I was too hasty. The error has been solved at:

It was an issue of capitals in variable names when using device.run(run_args {CAPITALS_IN_KEY : value})

Maybe it would be useful to mention this in the run_args example documentation at:
https://brian2.readthedocs.io/en/stable/user/computation.html

cordially,
Simo

Hi @sivanni

Could you please give some context for this?

Which version of Brian2/Brian2CUDA are you using? If I am not mistaken, this specific issue should have been fixed with Brian2 2.7.0/Brian2CUDA 1.0a5.

Hi,
Version for brian2 is 2.7.1, and for brian2cuda 1.0a6

About the np memoryview issue.
When I do

this_x_vec = x_vec[:, :, domain_idx].T

instead of

this_x_vec = np.ascontiguousarray(x_vec[:, :, domain_idx].T)

in the loop below (w/ some context):

        b2.set_device("cuda_standalone", build_on_run=False)
        # breakpoint()
        # Define the equations for the high-pass stage
        eqs = """
        dy/dt = (-y + ts * x_derivative + (1 - hs) * x_input(t, i)) / ts : 1
        x_derivative = (x_input(t, i) - x_input(t-dt, i)) / dt : Hz
        # Parameters
        hs : 1
        ts : second
        """

        _dt = _dt * b2u.ms
        simulation_duration = n_timepoints * _dt
        x_input = b2.TimedArray(np.zeros_like(x_vec[:, :, 0].T), dt=_dt)
        neuron_group = b2.NeuronGroup(n_units, eqs, method="euler", dt=_dt)
        neuron_group.hs = _HS[:, 0]
        neuron_group.ts = _TS[:, 0] * b2u.ms
        state_monitor = b2.StateMonitor(neuron_group, ["y"], record=True)
        b2.run(simulation_duration)
        b2.device.build(directory="cuda_standalone", compile=True, run=False)
        for domain_idx in range(2):
            this_x_vec = np.ascontiguousarray(x_vec[:, :, domain_idx].T)
            this_HS = np.ascontiguousarray(_HS[:, domain_idx])
            this_TS = np.ascontiguousarray(_TS[:, domain_idx])

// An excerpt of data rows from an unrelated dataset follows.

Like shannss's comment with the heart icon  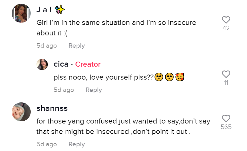pos(226,118)
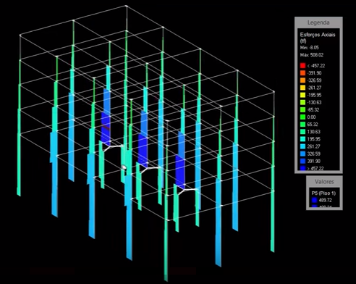Select the positive 391.90 blue swatch
356x284 pixels.
tap(302, 161)
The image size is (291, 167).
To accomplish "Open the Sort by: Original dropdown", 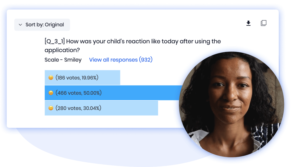I will 42,25.
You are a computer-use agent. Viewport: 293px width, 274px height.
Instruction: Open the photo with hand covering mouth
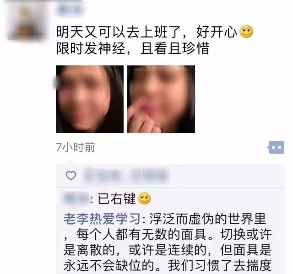click(x=161, y=99)
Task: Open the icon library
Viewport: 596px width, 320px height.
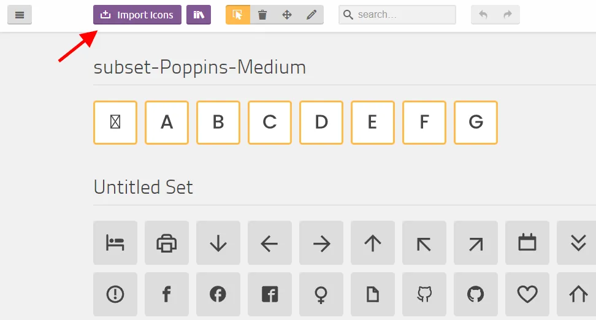Action: (x=199, y=15)
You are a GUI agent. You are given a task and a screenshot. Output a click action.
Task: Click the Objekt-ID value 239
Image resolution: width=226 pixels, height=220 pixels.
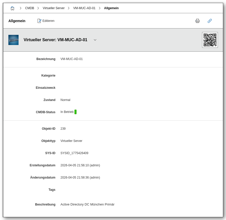63,129
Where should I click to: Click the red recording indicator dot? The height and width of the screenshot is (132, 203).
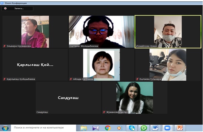point(5,8)
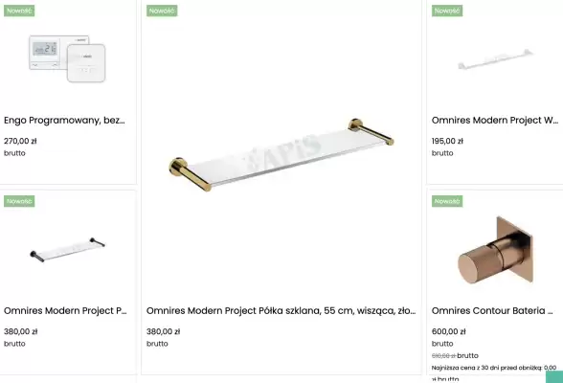Click the 195,00 zł price

click(447, 141)
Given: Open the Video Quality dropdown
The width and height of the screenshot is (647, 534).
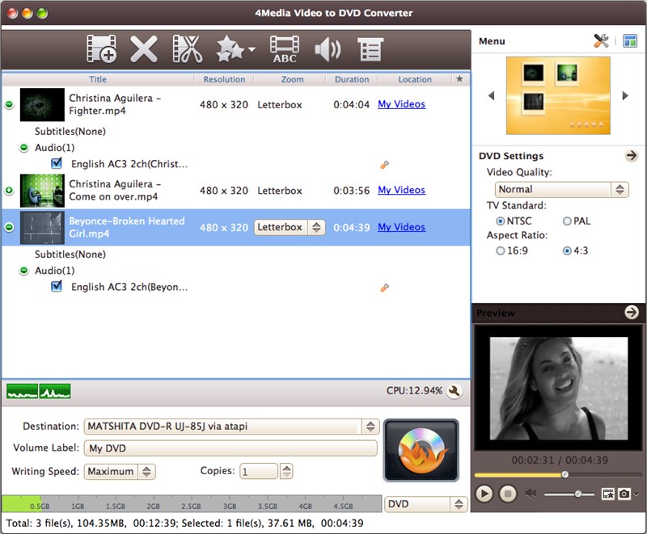Looking at the screenshot, I should tap(562, 189).
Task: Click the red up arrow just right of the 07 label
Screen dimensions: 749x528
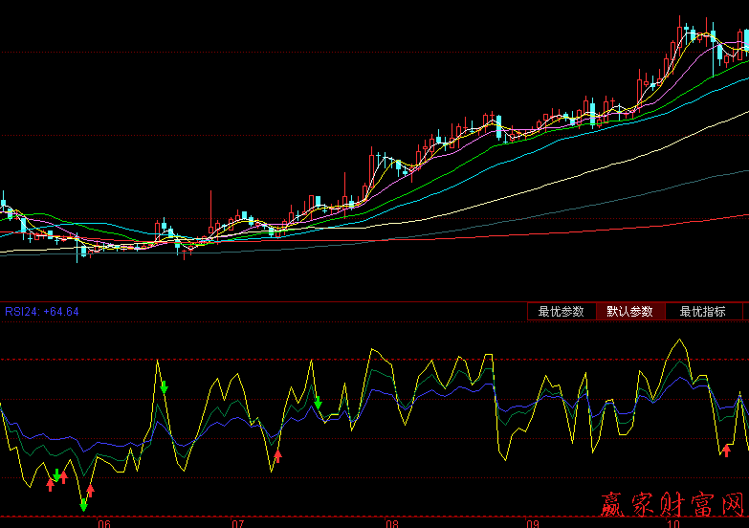Action: click(x=277, y=455)
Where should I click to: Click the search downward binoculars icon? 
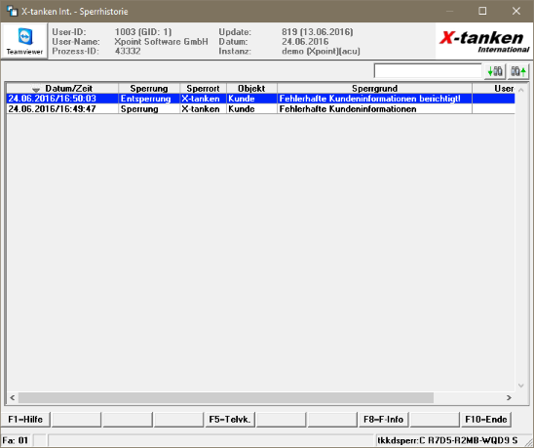pos(495,71)
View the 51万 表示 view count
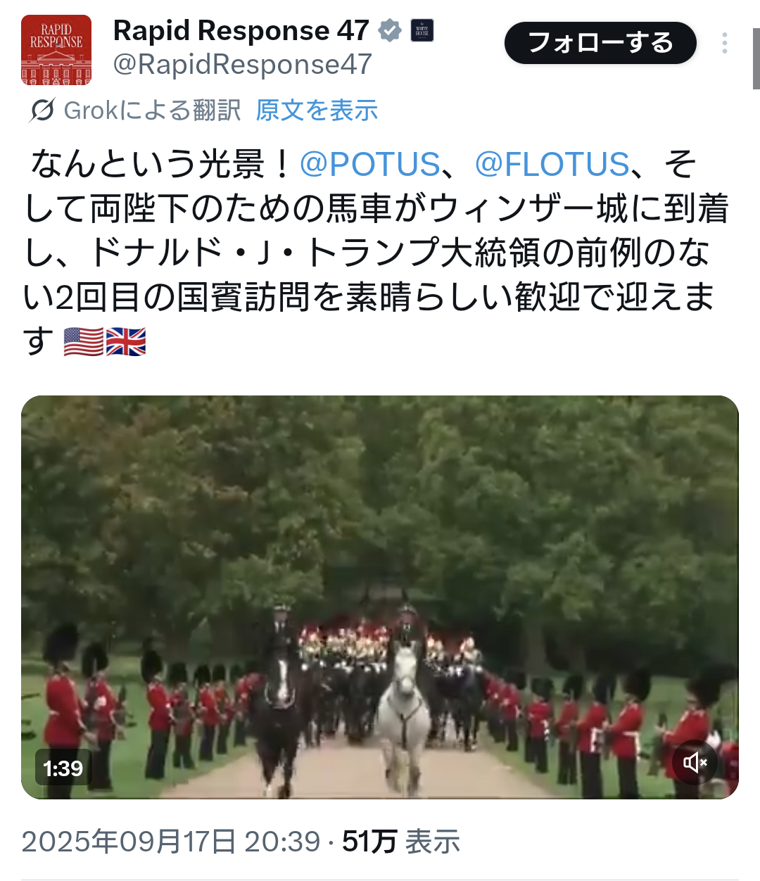 401,842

            b2.device.run(
                run_args={
                    x_input: this_x_vec,
                    neuron_group.hs: this_HS,
                    neuron_group.ts: this_TS * b2u.ms,
                }
            )

            yvecs[:, :, domain_idx] = state_monitor.y

I get the following error:

Traceback (most recent call last):
  File "/opt2/Git_Repos/MacaqueRetina/macaqueretina/project/project_conf_module.py", line 923, in <module>
    PM.simulate_retina.client(impulse=True)
  File "/opt2/Git_Repos/MacaqueRetina/macaqueretina/retina/simulate_retina_module.py", line 3580, in client
    director.run_impulse_response(contrasts)
  File "/opt2/Git_Repos/MacaqueRetina/macaqueretina/retina/simulate_retina_module.py", line 931, in run_impulse_response
    self.builder.get_impulse_response(contrasts)
  File "/opt2/Git_Repos/MacaqueRetina/macaqueretina/retina/simulate_retina_module.py", line 877, in get_impulse_response
    impulse_to_show = self.temporal_model.impulse_response(vs, gcs, contrasts)
                      ^^^^^^^^^^^^^^^^^^^^^^^^^^^^^^^^^^^^^^^^^^^^^^^^^^^^^^^^
  File "/opt2/Git_Repos/MacaqueRetina/macaqueretina/retina/simulate_retina_module.py", line 645, in impulse_response
    yvec = self.ganglion_cell.create_dynamic_temporal_signal(
           ^^^^^^^^^^^^^^^^^^^^^^^^^^^^^^^^^^^^^^^^^^^^^^^^^^
  File "/opt2/Git_Repos/MacaqueRetina/macaqueretina/retina/simulate_retina_module.py", line 299, in create_dynamic_temporal_signal
    b2.device.run(
  File "/home/simo/.cache/pypoetry/virtualenvs/macaqueretina-mGLhXIth-py3.11/lib/python3.11/site-packages/brian2/devices/cpp_standalone/device.py", line 1264, in run
    ) = self._prepare_timed_array_run_arg(key, value)
        ^^^^^^^^^^^^^^^^^^^^^^^^^^^^^^^^^^^^^^^^^^^^^
  File "/home/simo/.cache/pypoetry/virtualenvs/macaqueretina-mGLhXIth-py3.11/lib/python3.11/site-packages/brian2/devices/cpp_standalone/device.py", line 1395, in _prepare_timed_array_run_arg
    value_name = f"init_{key.name}_values_{md5(value_ar.data).hexdigest()}.dat"
                                           ^^^^^^^^^^^^^^^^^^
BufferError: memoryview: underlying buffer is not C-contiguous

Thanks for the additional info, I will look into this in more detail soon.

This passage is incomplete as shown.